* TASK OBJECTIVE *
What lines below mention the word "agent"? Copy each one.

[Collected data]
# # # #
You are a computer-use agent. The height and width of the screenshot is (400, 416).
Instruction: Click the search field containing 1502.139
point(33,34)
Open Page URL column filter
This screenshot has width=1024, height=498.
# # # #
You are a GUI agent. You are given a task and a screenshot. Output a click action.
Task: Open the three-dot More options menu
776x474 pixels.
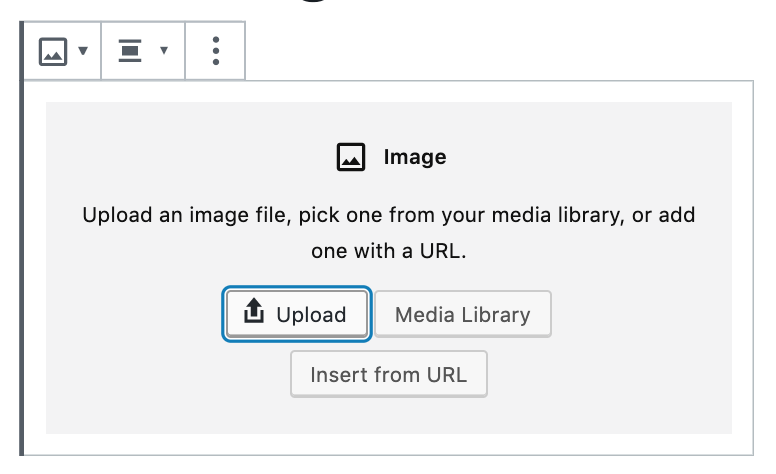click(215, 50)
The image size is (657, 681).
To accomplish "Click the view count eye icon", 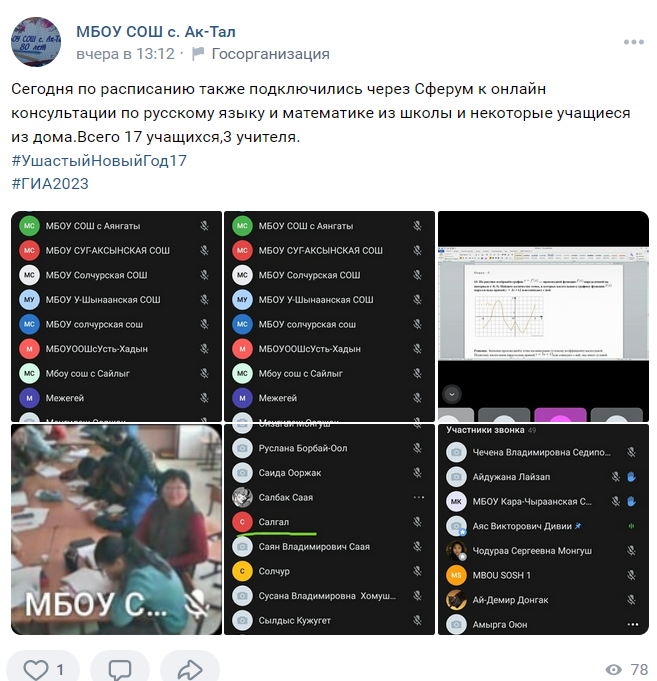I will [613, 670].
# # # #
* SOLUTION TO THIS EXERCISE *
You are a computer-use agent. The height and width of the screenshot is (400, 416).
You are a GUI agent. You are given a task and a screenshot. Output a click action.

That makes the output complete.